Directions for this task:
When you find the line with "Store Location (46, 1855)" among the records below, reproduce it and each line after it exactly, ending with the line with "[Visit Our Instagram Page] (115, 2094)".

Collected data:
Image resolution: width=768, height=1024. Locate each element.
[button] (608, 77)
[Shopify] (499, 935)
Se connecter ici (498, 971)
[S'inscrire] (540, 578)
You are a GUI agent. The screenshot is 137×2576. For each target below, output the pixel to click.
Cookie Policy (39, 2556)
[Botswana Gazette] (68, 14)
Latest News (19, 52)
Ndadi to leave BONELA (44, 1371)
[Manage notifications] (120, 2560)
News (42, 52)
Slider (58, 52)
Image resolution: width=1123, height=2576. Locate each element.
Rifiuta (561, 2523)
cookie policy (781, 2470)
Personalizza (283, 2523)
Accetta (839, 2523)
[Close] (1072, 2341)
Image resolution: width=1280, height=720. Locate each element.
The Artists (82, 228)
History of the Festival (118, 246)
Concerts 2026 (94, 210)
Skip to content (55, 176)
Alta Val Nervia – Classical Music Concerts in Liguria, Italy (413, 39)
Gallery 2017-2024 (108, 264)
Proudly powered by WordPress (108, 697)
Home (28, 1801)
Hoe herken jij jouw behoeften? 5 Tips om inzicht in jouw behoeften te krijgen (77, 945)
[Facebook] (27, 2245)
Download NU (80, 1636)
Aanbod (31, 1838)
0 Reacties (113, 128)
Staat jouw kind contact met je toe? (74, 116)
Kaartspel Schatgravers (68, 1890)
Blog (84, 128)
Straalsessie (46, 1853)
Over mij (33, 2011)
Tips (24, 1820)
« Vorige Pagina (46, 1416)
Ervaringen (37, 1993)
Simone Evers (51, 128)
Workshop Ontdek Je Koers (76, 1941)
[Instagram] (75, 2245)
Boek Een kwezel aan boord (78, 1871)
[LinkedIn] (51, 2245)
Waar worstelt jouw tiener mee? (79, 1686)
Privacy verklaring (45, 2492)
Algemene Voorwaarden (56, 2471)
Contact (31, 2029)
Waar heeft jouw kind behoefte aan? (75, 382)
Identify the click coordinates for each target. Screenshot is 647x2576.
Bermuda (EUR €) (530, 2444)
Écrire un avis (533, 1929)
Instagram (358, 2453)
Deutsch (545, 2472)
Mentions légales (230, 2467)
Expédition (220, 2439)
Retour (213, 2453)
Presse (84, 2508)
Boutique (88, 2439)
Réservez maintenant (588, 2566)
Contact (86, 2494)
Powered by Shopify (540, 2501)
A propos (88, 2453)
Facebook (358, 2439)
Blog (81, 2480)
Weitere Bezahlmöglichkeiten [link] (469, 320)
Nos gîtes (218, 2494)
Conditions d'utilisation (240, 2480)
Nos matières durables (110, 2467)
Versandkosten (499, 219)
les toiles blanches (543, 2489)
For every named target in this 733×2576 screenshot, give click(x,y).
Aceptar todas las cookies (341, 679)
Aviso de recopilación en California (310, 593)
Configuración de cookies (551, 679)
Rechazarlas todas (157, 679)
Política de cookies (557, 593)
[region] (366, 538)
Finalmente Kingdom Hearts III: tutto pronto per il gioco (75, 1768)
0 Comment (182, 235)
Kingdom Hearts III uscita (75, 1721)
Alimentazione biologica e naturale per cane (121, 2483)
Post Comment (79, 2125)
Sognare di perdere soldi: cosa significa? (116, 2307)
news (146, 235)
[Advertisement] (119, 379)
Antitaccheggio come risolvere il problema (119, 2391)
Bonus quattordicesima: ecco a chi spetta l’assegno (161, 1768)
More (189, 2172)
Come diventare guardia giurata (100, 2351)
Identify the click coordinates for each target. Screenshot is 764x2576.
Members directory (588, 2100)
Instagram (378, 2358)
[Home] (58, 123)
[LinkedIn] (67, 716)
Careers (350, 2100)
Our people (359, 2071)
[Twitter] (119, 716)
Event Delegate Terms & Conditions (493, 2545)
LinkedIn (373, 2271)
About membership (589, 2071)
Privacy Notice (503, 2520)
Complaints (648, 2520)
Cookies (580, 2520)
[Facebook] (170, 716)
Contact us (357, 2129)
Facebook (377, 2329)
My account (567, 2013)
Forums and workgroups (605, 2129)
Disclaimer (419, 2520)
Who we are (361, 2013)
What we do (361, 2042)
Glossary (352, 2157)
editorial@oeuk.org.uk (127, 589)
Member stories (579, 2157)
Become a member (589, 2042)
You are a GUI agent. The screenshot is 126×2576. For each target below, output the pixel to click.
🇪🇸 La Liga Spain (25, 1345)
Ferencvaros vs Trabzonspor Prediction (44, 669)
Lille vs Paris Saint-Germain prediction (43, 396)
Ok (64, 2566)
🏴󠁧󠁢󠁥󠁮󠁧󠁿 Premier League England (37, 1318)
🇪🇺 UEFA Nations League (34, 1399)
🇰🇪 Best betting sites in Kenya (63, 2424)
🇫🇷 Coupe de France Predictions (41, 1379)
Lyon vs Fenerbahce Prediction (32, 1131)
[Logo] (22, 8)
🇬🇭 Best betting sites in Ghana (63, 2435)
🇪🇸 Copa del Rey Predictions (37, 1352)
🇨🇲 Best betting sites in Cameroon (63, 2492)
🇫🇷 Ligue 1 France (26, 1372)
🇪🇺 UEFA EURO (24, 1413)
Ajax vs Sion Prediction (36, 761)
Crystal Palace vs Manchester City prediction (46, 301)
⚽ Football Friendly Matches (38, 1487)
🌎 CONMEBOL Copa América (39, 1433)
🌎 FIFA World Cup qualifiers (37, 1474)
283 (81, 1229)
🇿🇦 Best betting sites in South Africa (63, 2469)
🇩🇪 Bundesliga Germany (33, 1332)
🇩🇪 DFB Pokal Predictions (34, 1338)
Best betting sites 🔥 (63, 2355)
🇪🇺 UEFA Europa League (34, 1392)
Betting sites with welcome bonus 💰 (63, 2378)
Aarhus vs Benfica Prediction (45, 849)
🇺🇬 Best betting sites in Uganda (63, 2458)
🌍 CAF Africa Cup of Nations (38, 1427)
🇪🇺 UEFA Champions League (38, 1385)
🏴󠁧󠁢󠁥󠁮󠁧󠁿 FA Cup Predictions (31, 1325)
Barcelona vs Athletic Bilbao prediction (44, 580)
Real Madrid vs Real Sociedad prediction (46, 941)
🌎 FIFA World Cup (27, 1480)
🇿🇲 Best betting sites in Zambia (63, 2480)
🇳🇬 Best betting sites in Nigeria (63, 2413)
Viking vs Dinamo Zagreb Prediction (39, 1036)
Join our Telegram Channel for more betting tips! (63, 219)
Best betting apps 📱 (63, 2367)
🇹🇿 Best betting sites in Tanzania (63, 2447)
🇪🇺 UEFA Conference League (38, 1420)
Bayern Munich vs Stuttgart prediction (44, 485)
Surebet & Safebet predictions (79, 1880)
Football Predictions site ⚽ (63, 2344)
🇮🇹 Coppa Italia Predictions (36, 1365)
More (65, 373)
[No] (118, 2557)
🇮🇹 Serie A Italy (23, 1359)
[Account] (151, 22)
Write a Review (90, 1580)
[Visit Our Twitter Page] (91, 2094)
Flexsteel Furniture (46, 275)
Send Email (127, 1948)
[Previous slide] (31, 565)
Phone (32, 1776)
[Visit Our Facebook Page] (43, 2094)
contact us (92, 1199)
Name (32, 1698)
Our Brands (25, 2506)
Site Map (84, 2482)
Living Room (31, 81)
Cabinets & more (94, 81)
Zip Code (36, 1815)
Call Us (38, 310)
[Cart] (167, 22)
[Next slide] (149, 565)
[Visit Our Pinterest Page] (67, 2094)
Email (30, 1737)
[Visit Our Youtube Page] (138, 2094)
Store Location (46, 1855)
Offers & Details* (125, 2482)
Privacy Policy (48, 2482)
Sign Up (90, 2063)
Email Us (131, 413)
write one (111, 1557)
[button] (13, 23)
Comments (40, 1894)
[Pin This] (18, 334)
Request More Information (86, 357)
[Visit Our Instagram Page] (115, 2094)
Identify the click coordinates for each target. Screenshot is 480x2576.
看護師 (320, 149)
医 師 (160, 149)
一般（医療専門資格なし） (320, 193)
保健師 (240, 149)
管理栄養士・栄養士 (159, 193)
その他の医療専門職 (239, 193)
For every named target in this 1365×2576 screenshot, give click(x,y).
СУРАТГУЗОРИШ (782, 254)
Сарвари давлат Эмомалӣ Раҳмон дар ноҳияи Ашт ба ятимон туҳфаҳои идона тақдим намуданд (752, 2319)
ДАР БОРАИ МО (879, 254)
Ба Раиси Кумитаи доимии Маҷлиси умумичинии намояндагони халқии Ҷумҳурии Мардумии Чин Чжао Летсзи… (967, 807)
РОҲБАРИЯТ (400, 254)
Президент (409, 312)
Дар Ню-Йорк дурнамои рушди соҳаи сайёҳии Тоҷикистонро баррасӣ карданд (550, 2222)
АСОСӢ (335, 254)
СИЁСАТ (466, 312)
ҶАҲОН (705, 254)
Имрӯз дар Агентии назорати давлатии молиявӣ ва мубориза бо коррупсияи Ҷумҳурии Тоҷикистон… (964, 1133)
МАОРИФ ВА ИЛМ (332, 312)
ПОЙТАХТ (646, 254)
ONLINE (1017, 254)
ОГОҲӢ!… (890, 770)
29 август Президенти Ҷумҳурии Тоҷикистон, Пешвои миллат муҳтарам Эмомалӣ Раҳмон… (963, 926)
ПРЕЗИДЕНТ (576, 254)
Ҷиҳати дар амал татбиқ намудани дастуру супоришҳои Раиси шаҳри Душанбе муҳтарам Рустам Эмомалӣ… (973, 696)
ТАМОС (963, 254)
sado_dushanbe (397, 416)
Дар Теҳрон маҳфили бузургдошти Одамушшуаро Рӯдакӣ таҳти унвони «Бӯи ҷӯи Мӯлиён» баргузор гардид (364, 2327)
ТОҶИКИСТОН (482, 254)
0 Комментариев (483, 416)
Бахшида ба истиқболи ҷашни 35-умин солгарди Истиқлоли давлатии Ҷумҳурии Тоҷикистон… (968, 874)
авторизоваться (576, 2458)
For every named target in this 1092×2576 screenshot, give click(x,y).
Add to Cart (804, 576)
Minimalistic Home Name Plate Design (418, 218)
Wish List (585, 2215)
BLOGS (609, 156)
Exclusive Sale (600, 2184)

Answer below:
Store Location (46, 1855)
Offers & Details* (125, 2482)
Privacy Policy (48, 2482)
Sign Up (90, 2063)
Email Us (131, 413)
write one (111, 1557)
[button] (13, 23)
Comments (40, 1894)
[Pin This] (18, 334)
Request More Information (86, 357)
[Visit Our Instagram Page] (115, 2094)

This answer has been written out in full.